Tymczasem rodzice chłopców dzielili się uwagami na tematy wychowawcze.
- My Jacusiowi codziennie czytamy co najmniej te dwadzieścia minut, tak jak to zalecają specjaliści w telewizji. Dzięki temu Jacuś poznaje dużo nowych słów i może wraz z nami wędrować po krainie fantazji. To tworzy miedzy nami nową, specjalną więź – dość nudno wywodziła Mamusia Jacusia.
Te wywody nieco zdziwiły Bolusiowego Tatusia, który pomagał rodzicom Jacusia przy przeprowadzce i nigdzie nie widział żadnych książek poza telefoniczną, kucharską, przepowiedniami Nostradamusa oraz tomem opowiadań Gogola „Wieczory w chutorze koło Dikańki” który ku zadziwieniu gospodarzy został odkryty za szafą. Pamiętał wynikłą z tego awanturę, gdy Mamusia Jacusia zaczęła sugerować, iż podczas jej nieobecności w domu goszczą jakieś podejrzane osoby. Tatusiowi Bogusia wydało się to wówczas dziwaczną perwersją.
Teraz słuchając tego nudnego ględzenia przypomniał sobie zakurzoną książkę i dwójkę dorosłych ludzi wpatrujących się z niemalże zabobonnym lękiem w żółtą płócienna okładkę.

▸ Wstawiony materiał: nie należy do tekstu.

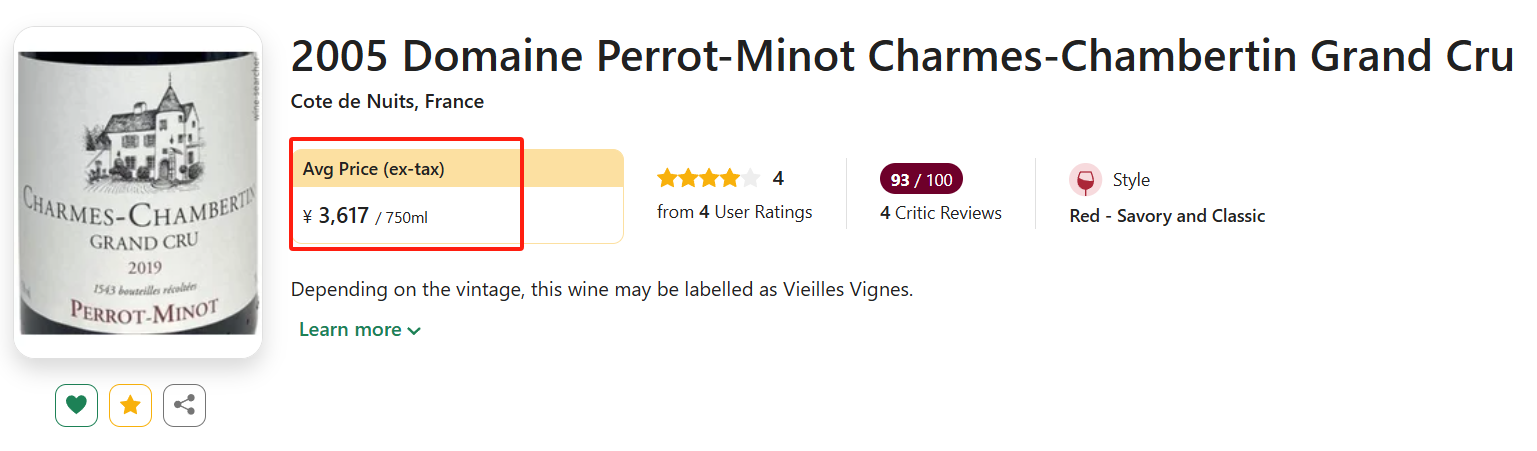The height and width of the screenshot is (451, 1537).
Task: Click the / 750ml bottle size label
Action: click(402, 218)
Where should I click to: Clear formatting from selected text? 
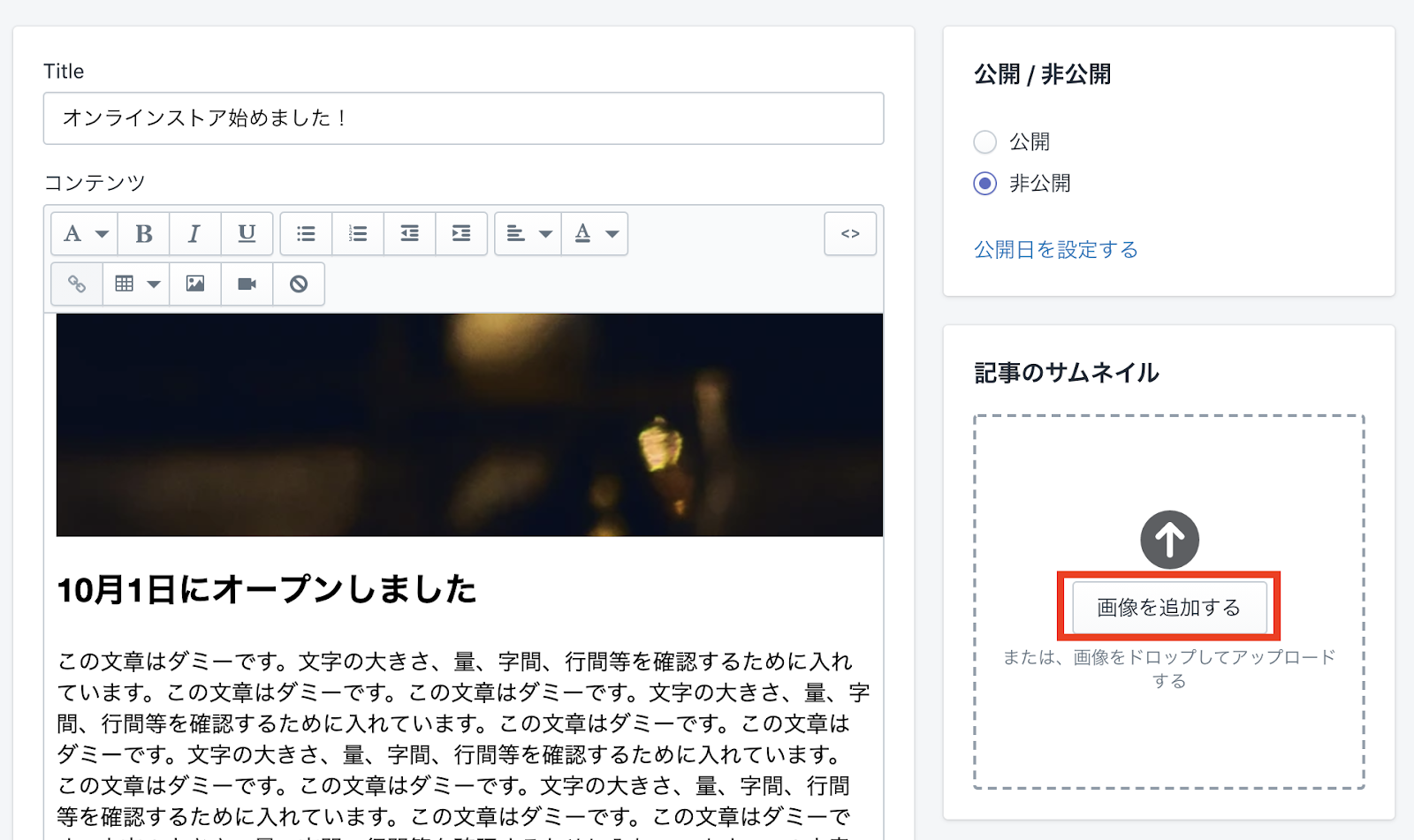(x=299, y=284)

- Nasz Boluś bardzo lubi oglądać telewizję a szczególnie programy o przyrodzie – wyrwała się Mamusia Bolusia aby zmienić temat bo prawdę mówiąc niezbyt często czytała małemu synkowi bajki.
- Mam nadzieję, że nie pozwalacie mu samemu oglądać? My, jeśli Jacuś bardzo chce obejrzeć bajeczkę albo jakiś film o przyrodzie, siadamy razem z nim i wszystko mu tłumaczymy, a po zakończeniu emisji, dyskutujemy z Jacusiem o właśnie obejrzanym programie. Specjaliści dokładnie obliczyli, jakie spustoszenia w umyśle dziecka wywołują…
- O kurwa, nie wytrzymam! – zaklął po kociemu kot Grubek, który wyczuł, że zaraz zacznie się gadanie o szkodliwości przemocy, czego jako kot, szczerze nienawidził i aby tego nie słuchać czmychnął przez balkon do ogrodu zapolować na jakiegoś pieprzonego wróbla. Tym razem dużo stracił.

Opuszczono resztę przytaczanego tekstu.